2010, l’année de la monnaie unique

Les banques centrales des monarchies du Golfe ont décidé, dimanche, de conserver 2010 comme objectif pour l’entrée en vigueur de leur monnaie unique, ont annoncé dimanche des responsables en marge d’une réunion à Doha.
«Nous nous tenons à la décision prise lors du sommet (en décembre du Conseil de coopération du Golfe, CCG) de prendre 2010 comme objectif pour la réalisation de l’union monétaire», a déclaré aux journalistes le gouverneur de la banque centrale du Qatar, cheikh Abdallah Ben Saoud al-Thani.
Il s’exprimait après une réunion des gouverneurs des banques centrales des Etats membres du CCG (Arabie Saoudite, Bahreïn, Emirats arabes unis, Koweït, Qatar et Oman).
«Nous nous efforçons de lever les obstacles. Nous tendons tous vers un même objectif, qui est la date de 2010», a précisé cheikh Abdallah.
Les dirigeants du CCG se sont réengagés en faveur de 2010 lors de leur sommet de décembre 2007, bien que cet objectif ait été remis en question par la décision d’Oman de se retirer du projet, et celle du Koweït de lier sa monnaie à un panier de devises plutôt qu’au seul dollar, dans le but de combattre l’inflation.
Les pays du CCG, qui connaissent tous une forte inflation, n’ont pas arrêté tous les critères d’adhésion à la monnaie unique. S’ils se sont mis d’accord sur les objectifs en matière de dette publique et de déficit budgétaire, ils n’ont pas arrêté d’objectif relatif à l’inflation.

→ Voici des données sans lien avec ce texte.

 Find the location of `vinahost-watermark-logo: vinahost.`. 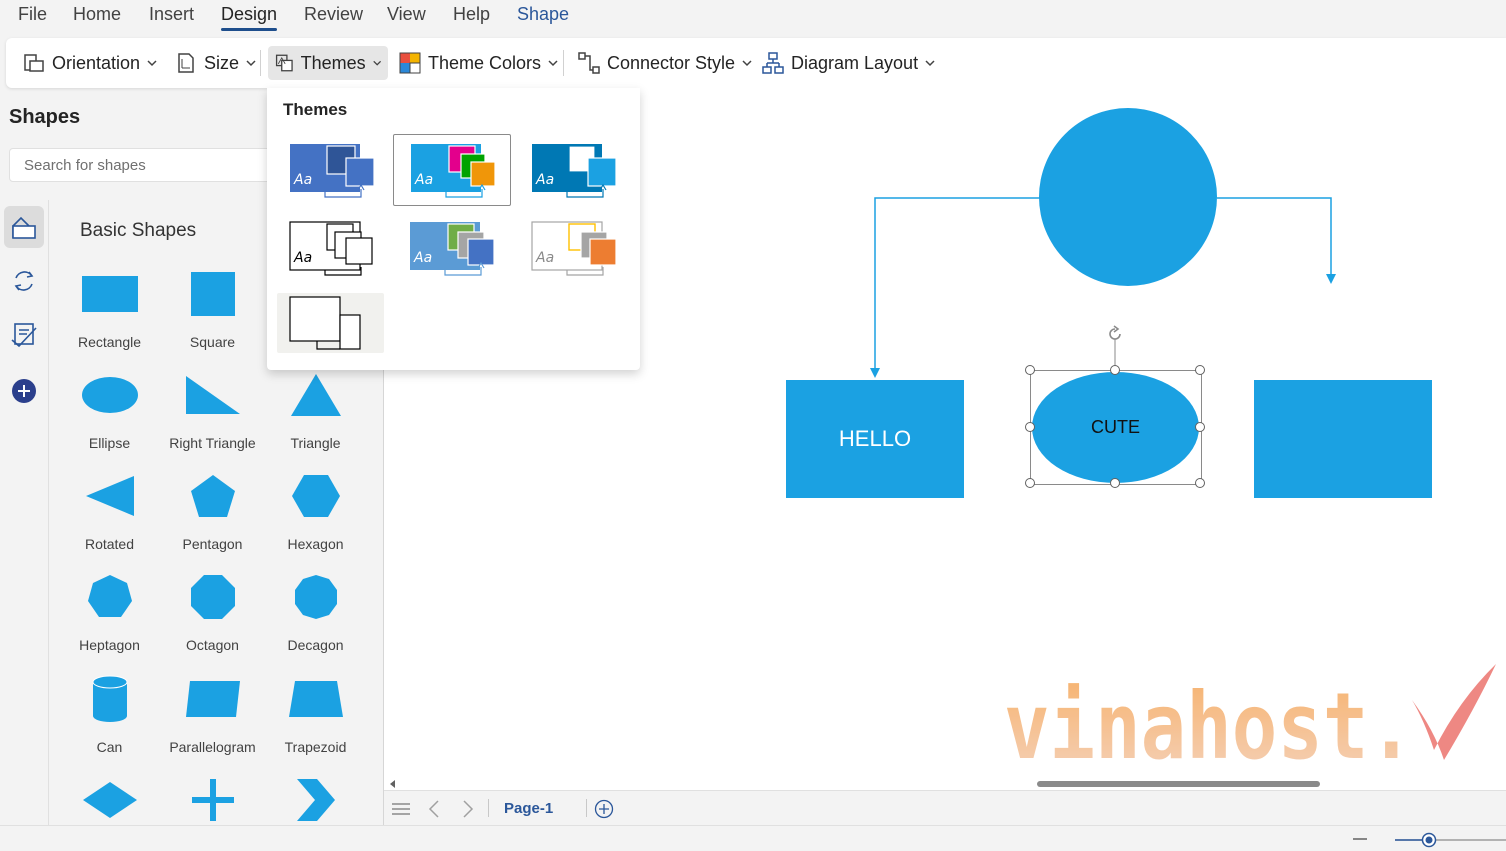

vinahost-watermark-logo: vinahost. is located at coordinates (1250, 717).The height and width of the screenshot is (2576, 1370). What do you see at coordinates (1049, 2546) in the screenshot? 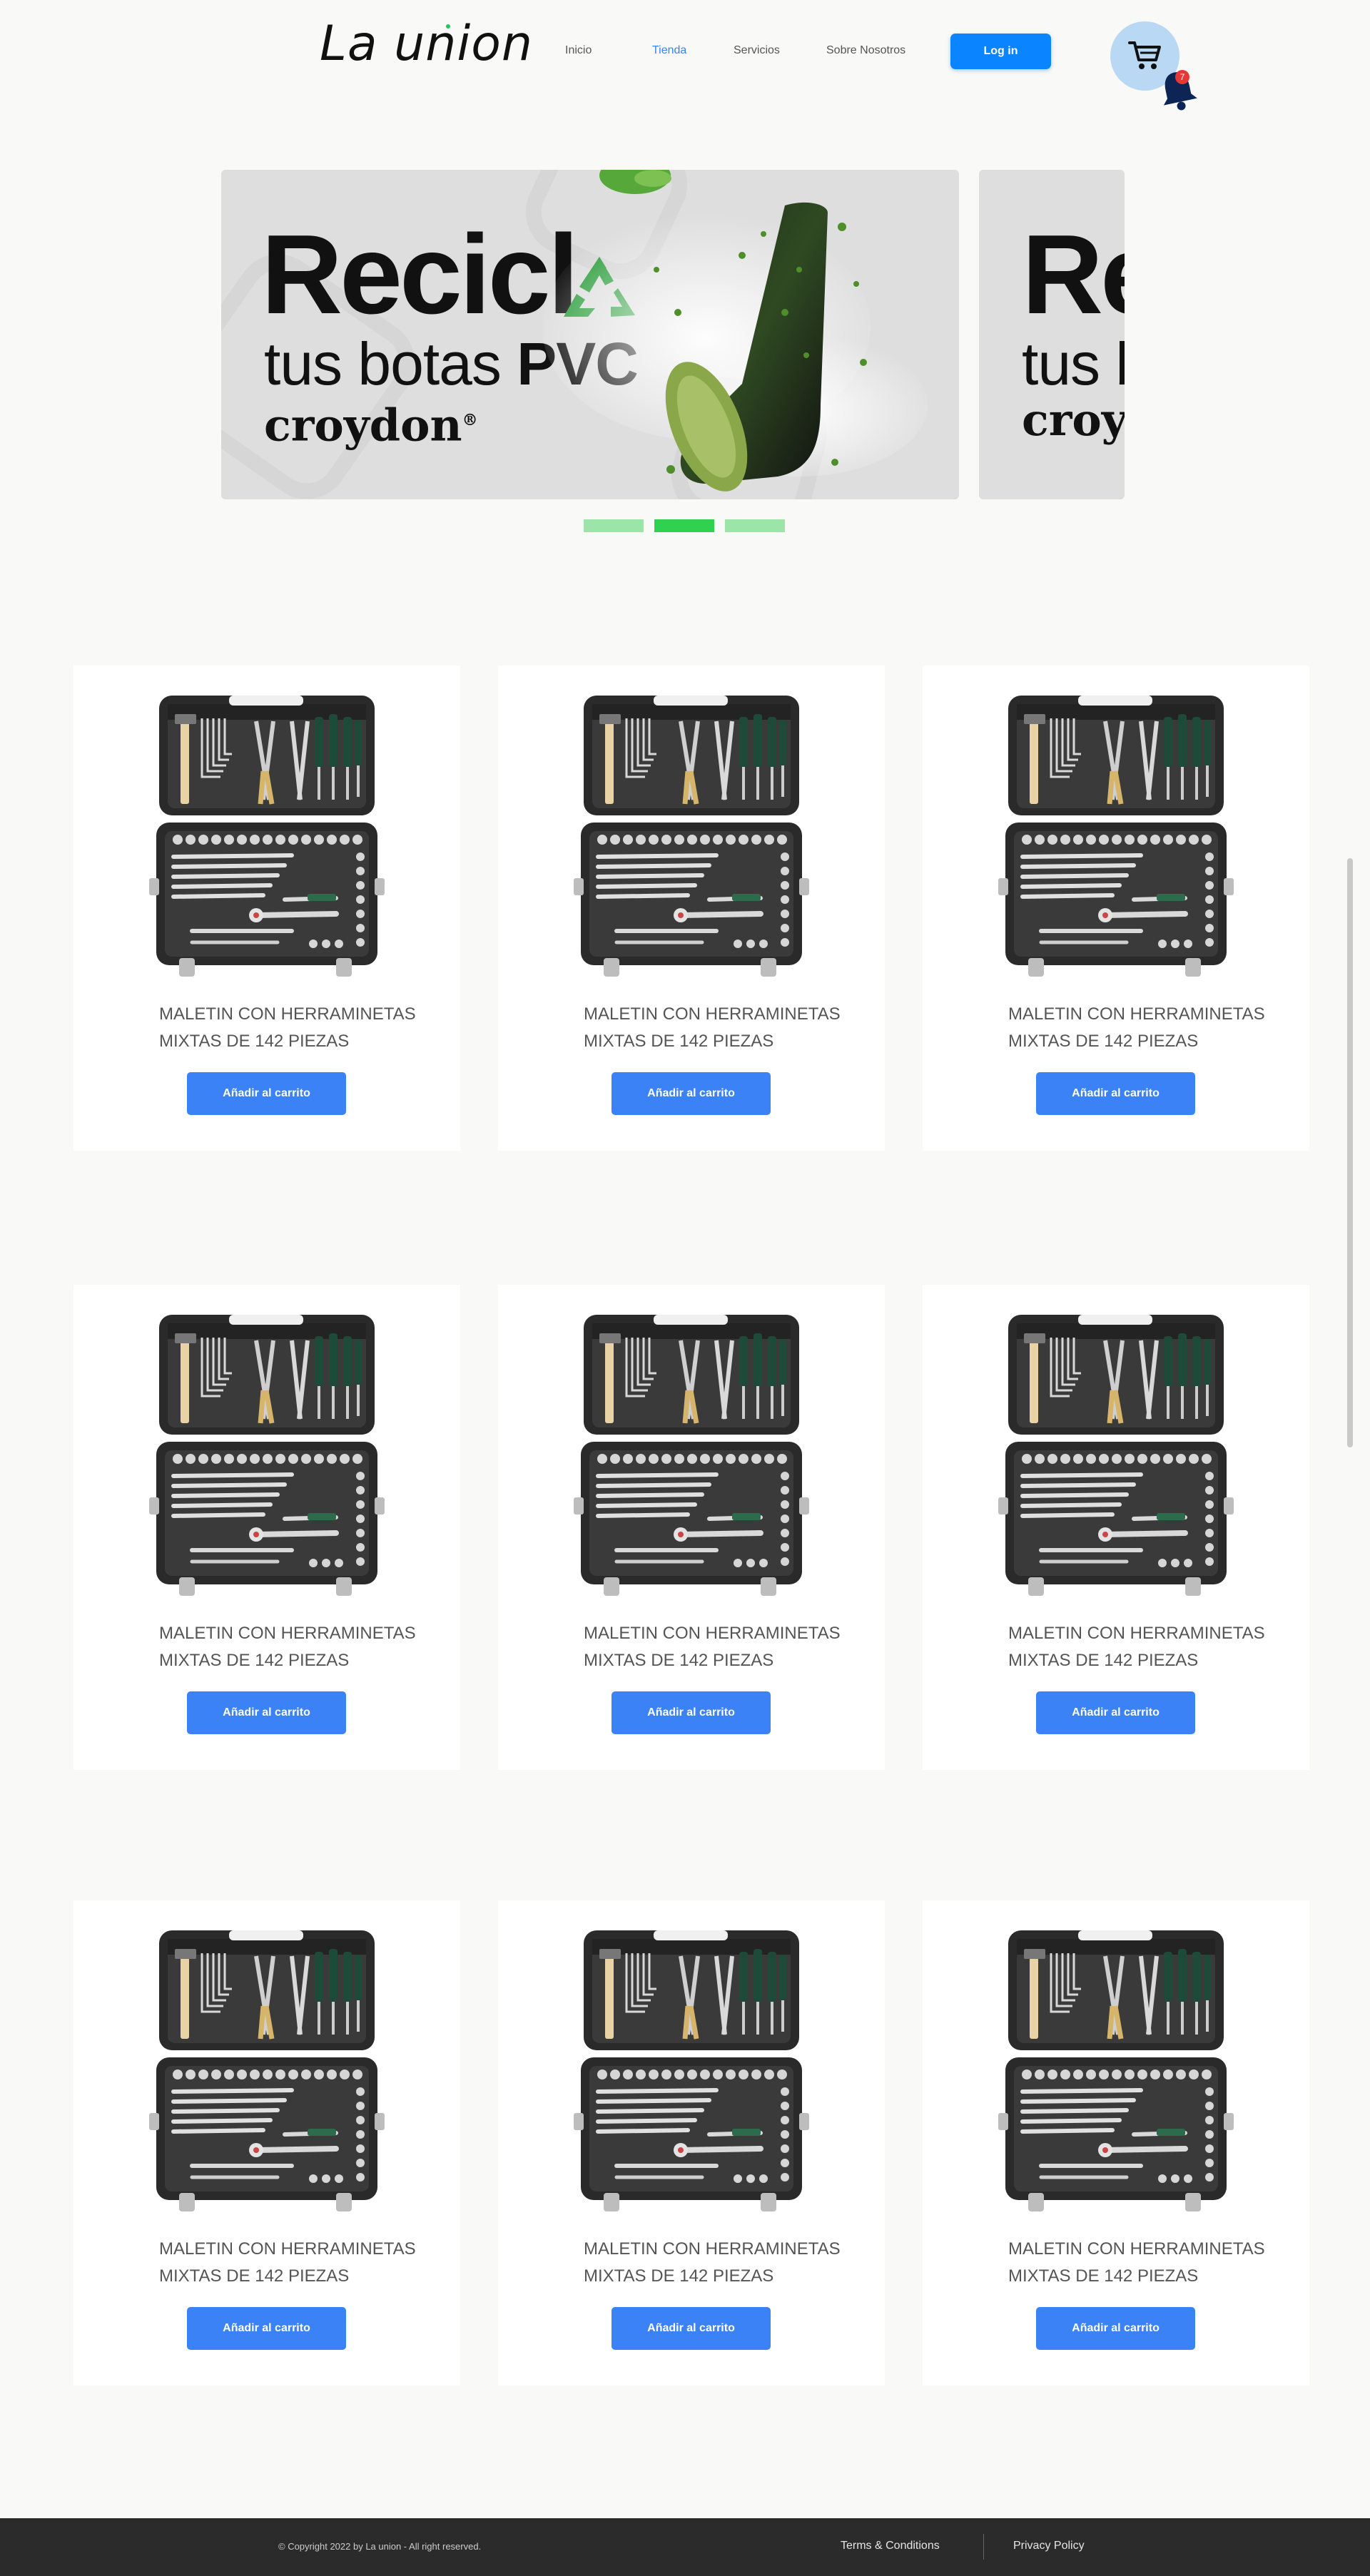
I see `privacy-link: Privacy Policy` at bounding box center [1049, 2546].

La réunion de dimanche est intervenue dans un contexte de discussions sur l’opportunité d’abandonner l’indexation au dollar ou de réévaluer les devises du Golfe.
Mais le secrétaire général du CCG, Abdelrahmane al-Attiyah, a affirmé que les gouverneurs des banques centrales n’avaient pas discuté de la réévaluation des monnaies indexées sur le dollar.
La plupart des pays du Golfe ont été contraints de réduire leurs taux d’intérêts dans la foulée des baisses décidées par la Réserve fédérale américaine pour lutter contre la spéculation sur leurs devises, bien que des hausses de taux soient jugées nécessaires pour juguler l’inflation.